Por Fernando Pittaro
Cuando éramos pequeños, una maestra nos decía que si no leíamos nos iba a crecer la nariz y se nos iba a llenar la cara de granos. Nunca nos dijo que si leíamos íbamos a ser más felices. O íbamos a poder cantar como un ruiseñor. O a pasar inadvertidos como un colibrí.
En marzo de 2000, cuando faltaban tres años y medio para morir, el diario La Tercera de Chile, le preguntó a Roberto Bolaño:
– Si después de muerto debe volver a la Tierra, ¿convertido en qué persona o cosa regresaría?
-Un colibrí, que es el más pequeño de los pájaros y cuyo peso, en ocasiones, no llega a los dos gramos. La mesa de un escritor suizo. Un reptil del desierto de Sonora.
En esa entrevista descubrí a Bolaño. Fue un camino de ida. Todavía lo estoy descubriendo. Y para eso no queda otra salida que seguir leyéndolo.
Hay que leer a Bolaño. Una, dos, mil veces. Eso es lo que le recomiendo a cualquier amigo que no es aficionado a las letras cuando me preguntan por qué hay que leerlo.
Lo miro a los ojos, le advierto que tome asiento si está de pie, y le digo que hay dos razones fundamentales para hacerlo. Sigo serio como si el rostro de mi amigo fuera el tablero lleno de letras de un oculista, y le explico.
-Primero, te va a cambiar la vida; segundo, te van a dar ganas de escribir. Muchas.
Y antes que el interlocutor articule un movimiento de mandíbula, le advierto que no, que Roberto Bolaño no tiene nada que ver con Roberto Gómez Bolaños, el creador de El Chavo del Ocho y El Chapulín Colorado. Si el tipo me sigue prestando atención le digo que leer a Bolaño es como asistir a un banquete inolvidable, a la cena más exquisita antes de desaparecer de este mundo para siempre. Empezá por los cuentos, Llamadas Telefónicas o Putas Asesinas, seguí con algo de poesía (tomá al azar algún verso de La Universidad desconocida) y terminá (que es como empezar, porque en realidad ahí empieza todo) con Los detectives salvajes. En ese momento de la charla, mi amigo ya se fue a comprar los libros. Me quedo sólo y ahí es donde me pongo a pensar por qué Bolaño, por qué Los detectives salvajes, por qué esa novela me enamoró de un tirón y para siempre de la literatura como forma de vida, como impulso vital, como necesidad imperiosa, como instante de lucidez, como destello de felicidad, como defensa propia para no caer en el vacío.

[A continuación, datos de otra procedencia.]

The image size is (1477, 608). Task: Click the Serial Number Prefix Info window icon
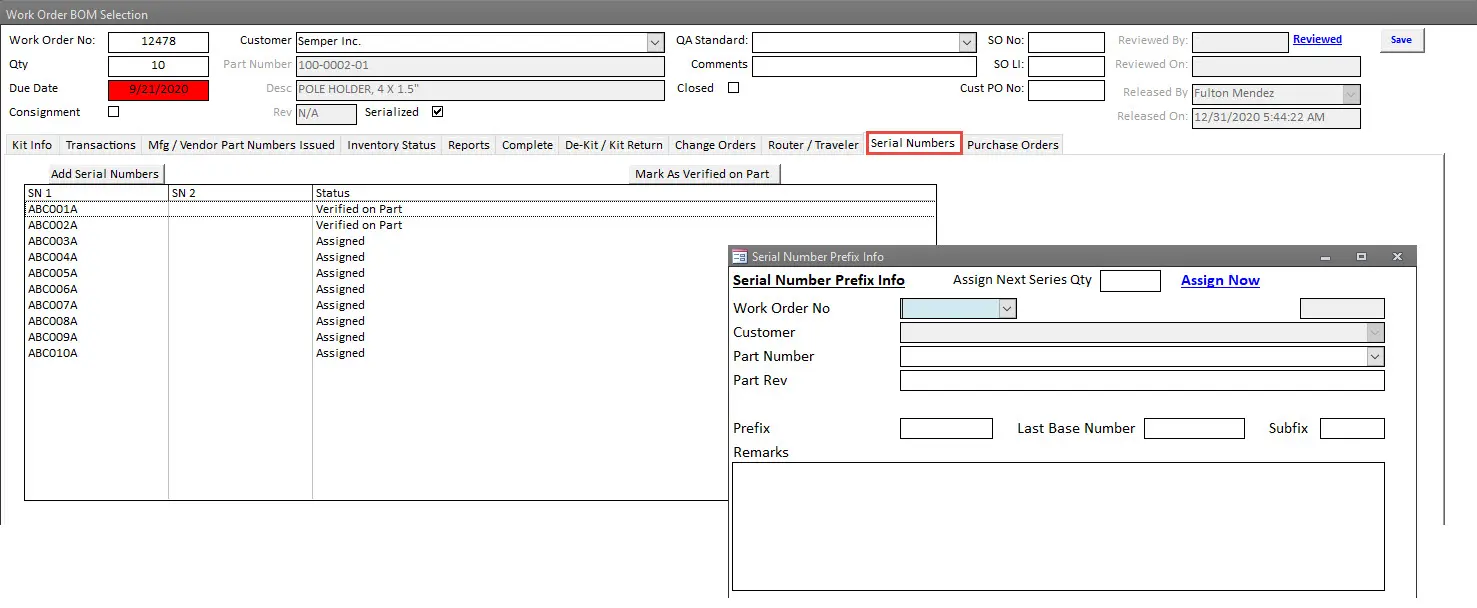tap(740, 257)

No soy objetivo, claro está. ¿Quién podría serlo ante un artefacto literario que te deja los ojos llenos de preguntas?
¿Quién podría serlo con una obra de arte (ahí descubrí que las obras de arte podían abrazarte) que te enrolla como una serpiente?
El propio Bolaño se preguntó alguna vez cómo reconocer una obra de arte, y se respondió que se trataba de una operación fácil: había que traducirla, que el traductor sea una lumbrera, que se puedan arrancar hojas al azar y dejarlas tiradas en un desván, y ver qué pasa. Para Bolaño “si después de todo esto aparece un joven y la lee, y tras leerla la hace suya, y le es fiel (o infiel, qué más da) y la reinterpreta y la acompaña en su viaje a los límites y ambos se enriquecen y el joven añade un gramo de valor a su valor natural, estamos ante algo, una máquina o un libro, capaz de hablar a todos los seres humanos: no un campo labrado sino una montaña, no la imagen del bosque oscuro sino el bosque oscuro, no una bandada de pájaros sino el Ruiseñor.»

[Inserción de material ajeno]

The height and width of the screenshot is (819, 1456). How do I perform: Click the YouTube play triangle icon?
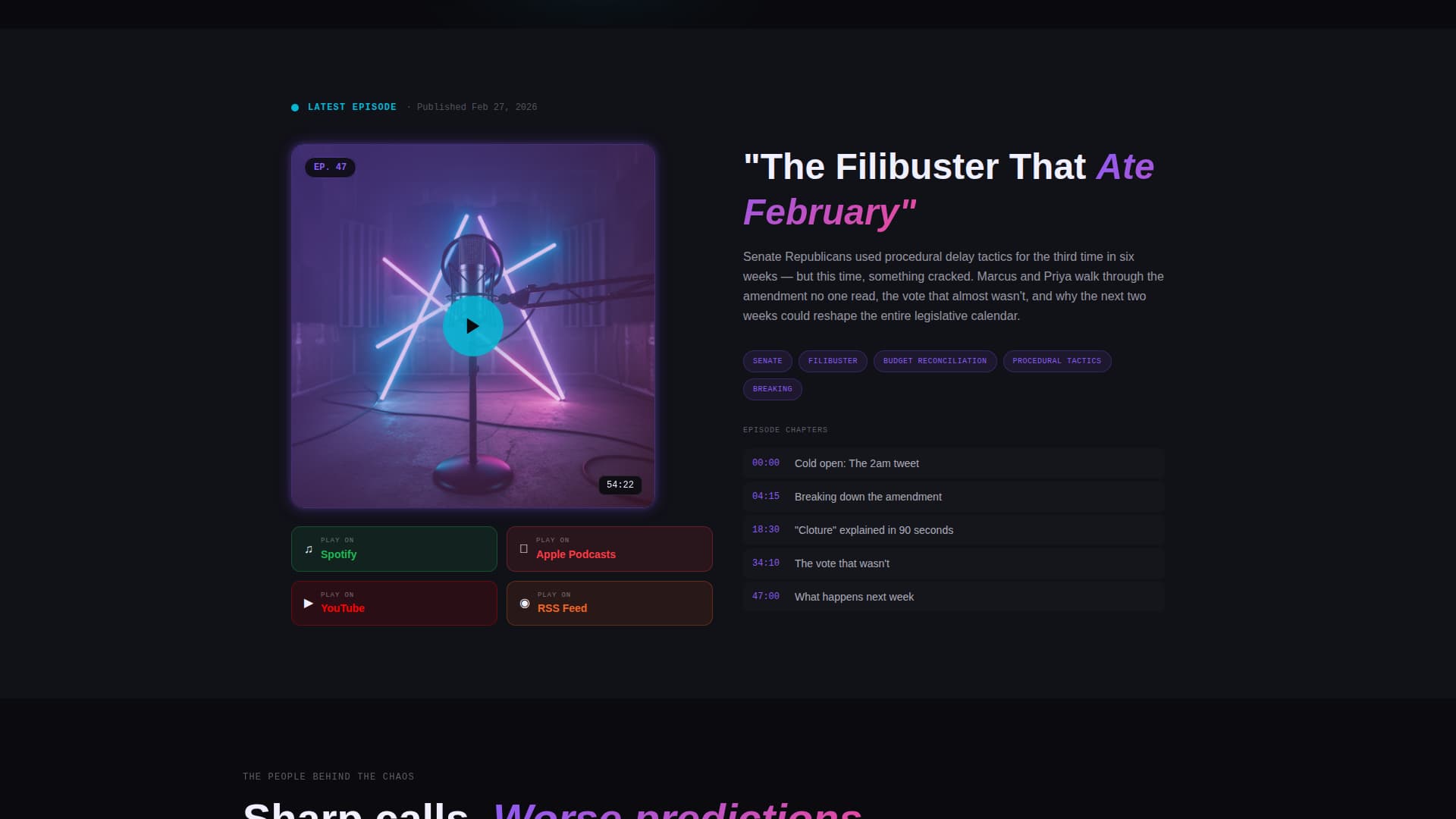[x=309, y=604]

Eso es Bolaño. Y digo ES porque Bolaño no fue ni será. Bolaño es presente puro, un apellido imposible de conjugar en otro tiempo verbal. Un pájaro extraño que se aparta de la bandada, que vuelve a la Tierra y vuela tan alto que nadie distingue si se trata de un ruiseñor o un colibrí.
Sea lo que sea, la sensación al mirarlo surcar el cielo como una estrella distante es la misma: unas ganas locas de atraparlo y querer cantar como él.